I don't think it's the most important or original or interesting thing I've done, but I'm proud of the ideas in here nevertheless. Basically, other researchers have now actually done many of the relevant experiments to explore the part of the tech tree I was advocating for in this post. See e.g. https://www.alignmentforum.org/posts/HuoyYQ6mFhS5pfZ4G/paper-output-supervision-can-obfuscate-the-cot
I'm very happy that those researchers are doing that research, and moreover, very happy that the big AI companies have sorta come together to agree on the importance of CoT monitorability! https://arxiv.org/abs/2507.11473
OK but are these ideas promising? How do they fit into the bigger picture?
Conveniently, my answer to those questions is illustrated in the AI 2027 scenario:
It's not the only answer though. I think that improving the monitorability of CoT is just amaaaazing for building up the science of AI and the science of AI alignment, plus also raising awareness about how AIs think and work, etc.
Another path to impact is that if neuralese finally arrives and we have no more CoTs to look at, (a) some of the techniques for making good neuralese interpreters might benefit from the ideas developed for keeping CoT faithful, and (b) having previously studied all sorts of examples of misaligned CoTs, it'll be easier to argue to people that there might be misaligned cognition happening in the neuralese.
(Oh also, to be clear, I'm not taking credit for all these ideas.
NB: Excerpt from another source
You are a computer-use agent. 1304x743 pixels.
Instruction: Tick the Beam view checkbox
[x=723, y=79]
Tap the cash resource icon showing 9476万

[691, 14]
Other people like Fabian and Tamera for example got into CoT monitorability before I did, as did MIRI arguably. I think of myself as having just picked up the torch and ran with it for a bit, or more like, shouted at people from the sidelines to do so.)
Overall do I recommend this for the review? Well, idk, I don't think it's THAT important or great. I like it but I don't think it's super groundbreaking or anything. Also, it has low production value; it was a very low-effort dialogue that we banged out real quick after some good conversations.